* _Records_:
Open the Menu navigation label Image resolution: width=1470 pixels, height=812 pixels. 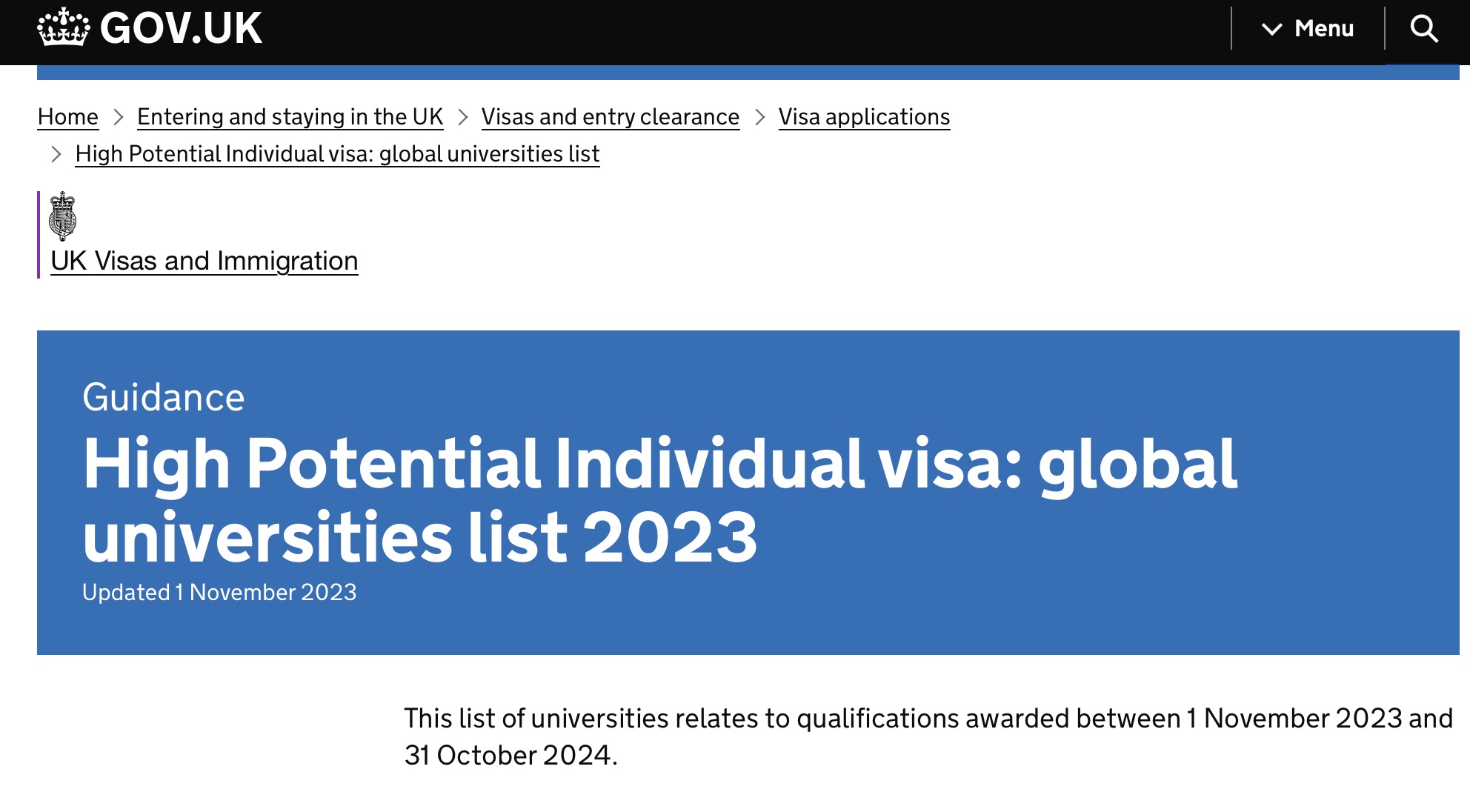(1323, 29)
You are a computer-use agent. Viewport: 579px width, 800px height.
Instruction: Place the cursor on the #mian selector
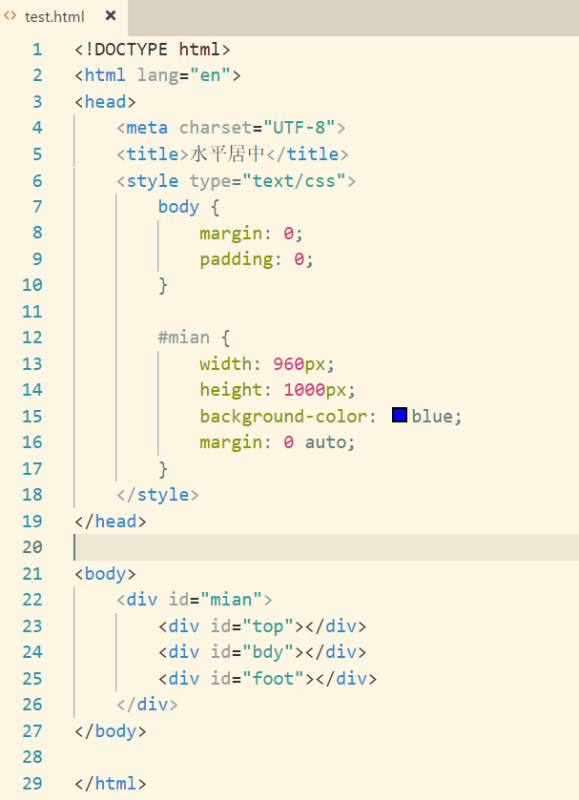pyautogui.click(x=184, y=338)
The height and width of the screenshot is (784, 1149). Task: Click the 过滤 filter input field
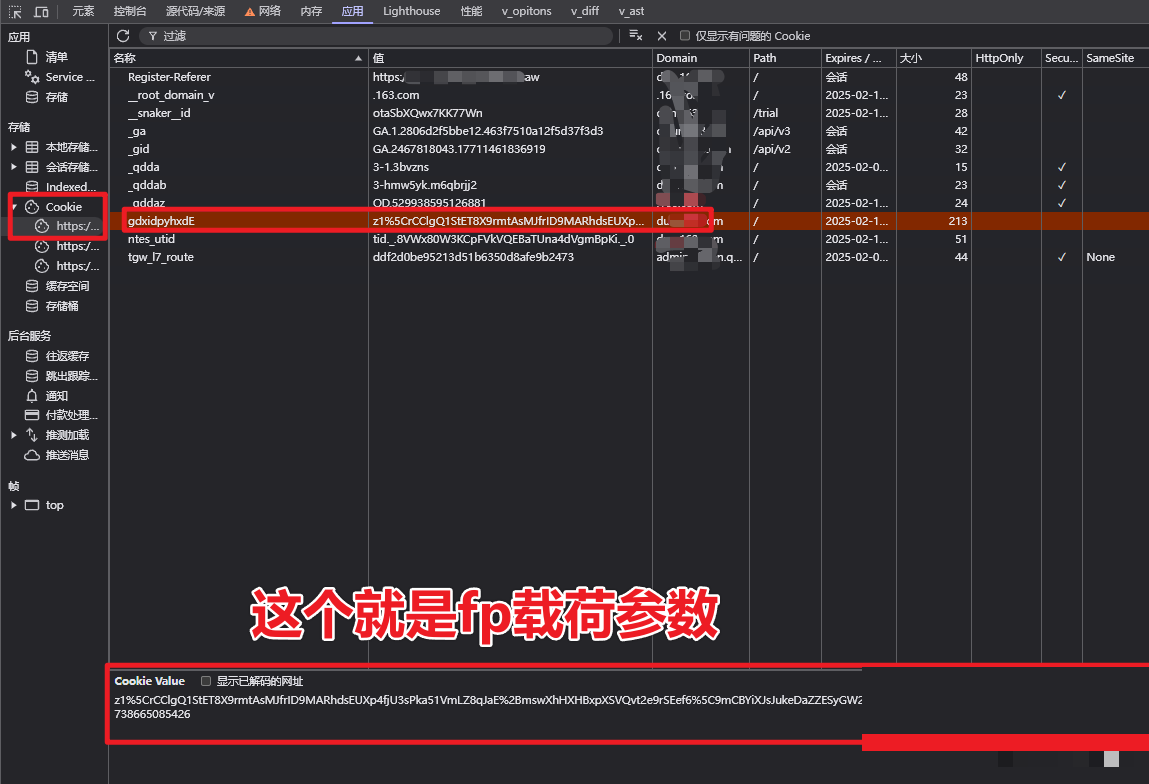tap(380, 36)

* _Directions for this task_: Your job is to restate, word for word, only the lines from the one holding "The height and" through the end of the material; pictures stay out.

* _Solution to the exercise_:
The height and width of the screenshot is (784, 1149). Task: Click the 过滤 filter input field
tap(380, 36)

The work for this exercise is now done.